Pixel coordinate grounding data
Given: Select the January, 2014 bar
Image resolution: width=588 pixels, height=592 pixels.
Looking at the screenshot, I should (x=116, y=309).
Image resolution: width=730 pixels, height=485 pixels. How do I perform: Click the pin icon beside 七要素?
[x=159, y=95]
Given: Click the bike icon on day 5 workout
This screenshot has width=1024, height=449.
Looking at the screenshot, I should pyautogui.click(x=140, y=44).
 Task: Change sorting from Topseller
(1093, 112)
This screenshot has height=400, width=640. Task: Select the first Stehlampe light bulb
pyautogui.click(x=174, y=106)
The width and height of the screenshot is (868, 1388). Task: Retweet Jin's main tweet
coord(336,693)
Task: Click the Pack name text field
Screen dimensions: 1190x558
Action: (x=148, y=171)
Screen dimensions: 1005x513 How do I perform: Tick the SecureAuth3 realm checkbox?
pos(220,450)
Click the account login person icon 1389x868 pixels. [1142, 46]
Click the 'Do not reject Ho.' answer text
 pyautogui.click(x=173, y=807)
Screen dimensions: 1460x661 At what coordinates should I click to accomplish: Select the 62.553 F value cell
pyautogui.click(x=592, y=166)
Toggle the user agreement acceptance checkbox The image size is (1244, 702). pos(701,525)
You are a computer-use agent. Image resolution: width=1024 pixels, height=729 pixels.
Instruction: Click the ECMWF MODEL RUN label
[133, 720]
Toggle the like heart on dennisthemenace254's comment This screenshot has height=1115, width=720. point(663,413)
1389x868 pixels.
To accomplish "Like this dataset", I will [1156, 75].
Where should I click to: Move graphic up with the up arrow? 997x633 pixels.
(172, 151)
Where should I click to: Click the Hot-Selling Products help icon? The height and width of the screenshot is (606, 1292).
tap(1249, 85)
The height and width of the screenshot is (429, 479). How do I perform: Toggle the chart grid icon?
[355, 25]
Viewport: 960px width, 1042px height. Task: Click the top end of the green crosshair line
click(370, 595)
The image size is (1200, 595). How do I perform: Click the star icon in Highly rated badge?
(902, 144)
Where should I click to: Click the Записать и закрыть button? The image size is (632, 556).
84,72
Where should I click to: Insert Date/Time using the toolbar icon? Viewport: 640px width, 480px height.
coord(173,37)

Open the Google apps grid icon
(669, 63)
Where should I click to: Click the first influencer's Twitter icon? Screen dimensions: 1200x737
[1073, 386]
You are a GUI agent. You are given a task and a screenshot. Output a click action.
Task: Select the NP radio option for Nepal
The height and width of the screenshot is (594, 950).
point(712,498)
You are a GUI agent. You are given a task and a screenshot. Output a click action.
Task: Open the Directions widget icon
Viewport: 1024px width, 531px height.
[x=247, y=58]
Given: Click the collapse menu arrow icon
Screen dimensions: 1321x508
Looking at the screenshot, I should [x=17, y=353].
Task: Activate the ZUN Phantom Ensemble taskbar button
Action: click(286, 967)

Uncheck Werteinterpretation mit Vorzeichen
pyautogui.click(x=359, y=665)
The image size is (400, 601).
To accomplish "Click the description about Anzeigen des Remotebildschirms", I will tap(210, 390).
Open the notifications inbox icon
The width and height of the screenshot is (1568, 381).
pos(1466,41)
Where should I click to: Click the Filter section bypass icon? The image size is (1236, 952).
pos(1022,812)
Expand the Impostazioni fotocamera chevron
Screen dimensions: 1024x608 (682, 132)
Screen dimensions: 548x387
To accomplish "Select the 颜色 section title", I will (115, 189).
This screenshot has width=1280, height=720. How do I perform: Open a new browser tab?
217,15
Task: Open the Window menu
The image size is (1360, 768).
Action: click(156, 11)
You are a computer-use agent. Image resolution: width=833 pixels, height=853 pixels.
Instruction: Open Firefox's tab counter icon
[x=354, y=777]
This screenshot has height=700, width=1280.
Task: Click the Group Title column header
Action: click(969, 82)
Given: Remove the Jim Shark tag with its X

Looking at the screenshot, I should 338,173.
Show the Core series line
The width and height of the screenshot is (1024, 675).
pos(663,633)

■ THE TASK ■
Given the records above, return exactly the lines starting at the line containing "Open the notifications inbox icon" and ending at the line containing "You are a computer-use agent. Image resolution: width=833", including both.

■ RESPONSE BOX ■
Open the notifications inbox icon
The width and height of the screenshot is (1568, 381).
pos(1466,41)
Where should I click to: Click the Filter section bypass icon? The image size is (1236, 952).
pos(1022,812)
Expand the Impostazioni fotocamera chevron
Screen dimensions: 1024x608 (682, 132)
Screen dimensions: 548x387
To accomplish "Select the 颜色 section title", I will (115, 189).
This screenshot has width=1280, height=720. How do I perform: Open a new browser tab?
217,15
Task: Open the Window menu
The image size is (1360, 768).
Action: click(156, 11)
You are a computer-use agent. Image resolution: width=833 pixels, height=853 pixels.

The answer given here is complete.